If we don’t accept stupidity
we won’t act stupidly.
So, wise souls know but don’t show themselves,
look after but don’t prize themselves,
letting the one go, keeping the other.
This poem is quite simple, and quite straightforward: don’t waste your time.
I’d add to that: don’t waste the time of others.
It’s fine if others believe you’re stupid or only doing stupid work. Such is the fate of a Taoist! (or anyone, really) Find what you think is important and do that. It doesn’t matter what others think.
There’s also no point in fearing so much. There are things we should fear, and I’d qualify those things as the several existential threats to our species (nuclear war, ecological disaster, mass extinctions, etc). There are, of course, more immediate dangers, depending on who you are. Disease and such things are worth being fearful of when you’re at a high risk for such things. For example, it’s become apparent to me that I will likely develop epilepsy later in life. Of course, my fear of that is tempered by the distance from it, and the fact that I can do things about it now to make sure it doesn’t hit me overly hard in the future.

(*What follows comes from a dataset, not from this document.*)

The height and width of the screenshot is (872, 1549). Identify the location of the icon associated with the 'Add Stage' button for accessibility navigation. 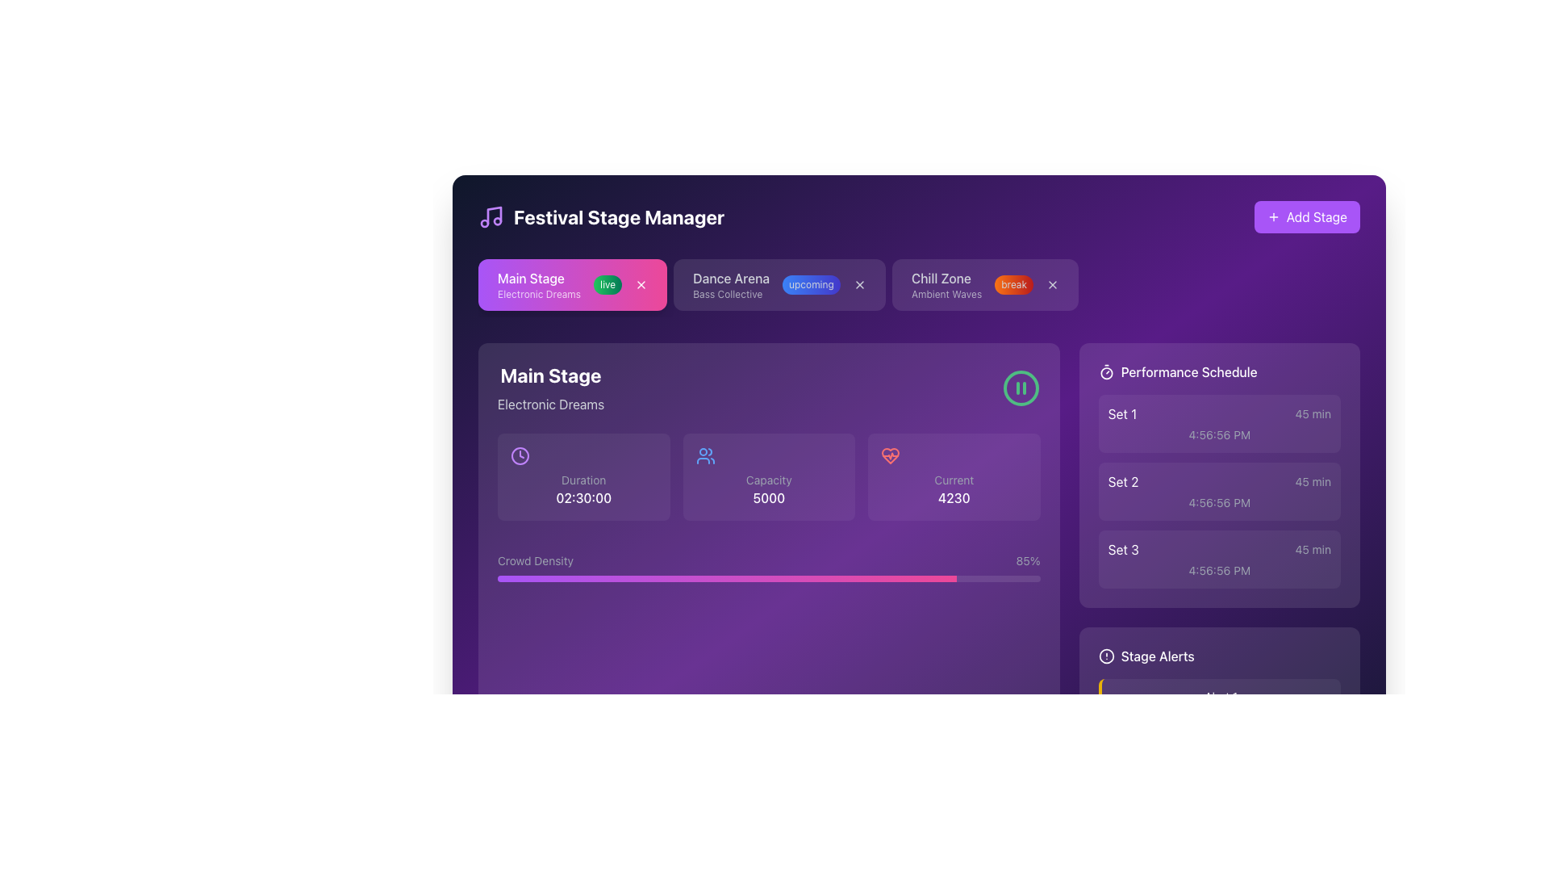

But there are so many things we fear. Social media exacerbates this kind of neurotic tendency. Everything has never been more pressing of a concern! Russia’s destroying the american dream of democracy! Trump’s tax returns to be released, and they’re a doozy! Kale is bad for you! Quinoa is bad for indigenous farmers! Ice in your cup is environmental waste! Almond milk is a scam!
Then the things we should probably be more afraid of go without much comment. Like the CIA acting unilaterally with regard to drones. Our education and healthcare systems, bad as they were, are being gutted while we flail over the topic of the day.
Part of resistance is acting carefully. Acting in a way that prevents damage to us. Running after every new presidential rumor does all of us more harm than good.
Don’t waste your time. Don’t waste the time of others.